They are often called “bullish or bearish trap” in literature. You can come across them quite often in the upward and downward tendency, in consolidation, in figures of the graphic analysis on statistic and dynamic (movings) level.
LOGIC OF FORMING FALSE BREAKDOWN
At the heart of this price behavior there are two mechanisms.
1.The lack of demand or supply on the market.
In this case, the price is actively moving to an important price level, but as we approach it, the size of bars (candles) begins to decrease, and volumes - begin to decline. This means that at these levels, the demand for the asset falls sharply due to a decrease in the volume of the traded asset or unwillingness of traders to buy / sell the asset at a too high / low price. And the output of prices beyond the important level (false breakdown) has no chance of continuation.

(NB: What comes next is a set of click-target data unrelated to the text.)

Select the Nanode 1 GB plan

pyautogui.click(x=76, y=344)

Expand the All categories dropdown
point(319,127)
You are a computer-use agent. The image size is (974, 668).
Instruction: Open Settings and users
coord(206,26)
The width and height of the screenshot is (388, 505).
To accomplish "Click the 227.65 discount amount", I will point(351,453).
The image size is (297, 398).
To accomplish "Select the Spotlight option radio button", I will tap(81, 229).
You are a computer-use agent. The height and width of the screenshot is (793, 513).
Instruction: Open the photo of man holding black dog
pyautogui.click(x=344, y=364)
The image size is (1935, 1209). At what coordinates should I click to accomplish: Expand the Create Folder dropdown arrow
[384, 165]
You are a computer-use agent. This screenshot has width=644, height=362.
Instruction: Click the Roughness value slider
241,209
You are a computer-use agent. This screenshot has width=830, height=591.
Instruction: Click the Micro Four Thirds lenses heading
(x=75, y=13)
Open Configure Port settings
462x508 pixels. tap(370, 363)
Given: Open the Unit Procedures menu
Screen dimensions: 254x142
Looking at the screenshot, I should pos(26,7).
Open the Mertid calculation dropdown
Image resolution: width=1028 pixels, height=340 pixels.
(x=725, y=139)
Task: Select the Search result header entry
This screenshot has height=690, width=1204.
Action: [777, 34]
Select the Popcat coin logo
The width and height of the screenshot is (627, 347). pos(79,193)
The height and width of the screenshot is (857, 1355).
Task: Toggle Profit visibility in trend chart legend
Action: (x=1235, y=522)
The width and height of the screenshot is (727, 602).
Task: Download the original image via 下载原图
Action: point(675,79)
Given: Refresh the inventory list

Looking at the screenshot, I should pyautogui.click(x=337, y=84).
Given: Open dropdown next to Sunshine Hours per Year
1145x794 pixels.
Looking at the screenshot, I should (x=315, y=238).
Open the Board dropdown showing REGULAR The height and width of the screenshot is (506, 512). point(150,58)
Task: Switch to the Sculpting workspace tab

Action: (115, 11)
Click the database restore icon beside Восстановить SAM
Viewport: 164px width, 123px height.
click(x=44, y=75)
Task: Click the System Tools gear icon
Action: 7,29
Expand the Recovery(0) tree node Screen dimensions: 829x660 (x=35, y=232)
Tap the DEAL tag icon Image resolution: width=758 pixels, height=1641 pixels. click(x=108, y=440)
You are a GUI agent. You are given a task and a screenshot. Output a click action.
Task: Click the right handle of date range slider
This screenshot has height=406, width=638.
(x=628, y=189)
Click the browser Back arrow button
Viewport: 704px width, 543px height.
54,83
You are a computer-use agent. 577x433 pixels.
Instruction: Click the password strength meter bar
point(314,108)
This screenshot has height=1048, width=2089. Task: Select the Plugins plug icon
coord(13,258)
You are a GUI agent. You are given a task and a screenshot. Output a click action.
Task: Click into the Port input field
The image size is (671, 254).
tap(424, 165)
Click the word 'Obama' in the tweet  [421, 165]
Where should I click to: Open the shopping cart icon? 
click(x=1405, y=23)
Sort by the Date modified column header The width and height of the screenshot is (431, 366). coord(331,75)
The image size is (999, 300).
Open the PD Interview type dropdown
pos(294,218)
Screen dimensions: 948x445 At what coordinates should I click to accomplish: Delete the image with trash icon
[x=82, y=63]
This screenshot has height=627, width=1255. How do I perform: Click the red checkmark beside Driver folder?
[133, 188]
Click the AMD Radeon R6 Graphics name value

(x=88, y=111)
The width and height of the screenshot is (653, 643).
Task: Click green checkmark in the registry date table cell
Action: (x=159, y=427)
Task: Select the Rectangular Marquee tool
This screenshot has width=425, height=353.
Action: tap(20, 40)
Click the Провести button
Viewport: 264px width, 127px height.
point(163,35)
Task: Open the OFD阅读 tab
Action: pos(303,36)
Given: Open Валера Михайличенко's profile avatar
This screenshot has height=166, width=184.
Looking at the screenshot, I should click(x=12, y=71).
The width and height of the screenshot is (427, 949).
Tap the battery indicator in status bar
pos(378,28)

In this situation, most often the market goes into a flat state.
2. Getting the position by a marketmaker / specialist due to small traders.
As you know, when the price moves up / down, the marketmaker takes the opposite position, that is, he provides liquidity to the asset. When the important price level is reached, the activity of the participants decreases and the demand / supply falls. The marketmaker, in order to close its existing position and turn, needs to collect an asset at the prevailing price. Not being able to place his applications for the purchase / sale of an asset at one time, he performs manipulations (actions contrary to his intentions), provoking the “crowd” to sell / buy a trading instrument, that is, create additional supply / demand in this area. For this, he makes a false move beyond the boundaries of the resistance / support zone and most small traders, following the logic, buy / sell an asset to a marketmaker. Having gained a necessary volume and closed the current position, the maketmaker starts moving to the opposite side, and the crows loses money. It is a false breakdown, most often used by a marketmaker for these purposes. In this variant, the price is suitable and breaks the level with large-size bars and high volumes, but after the breakdown volumes fall sharply. This indicates the activity of market participants and requires knowledge of patterns for identifying false moving.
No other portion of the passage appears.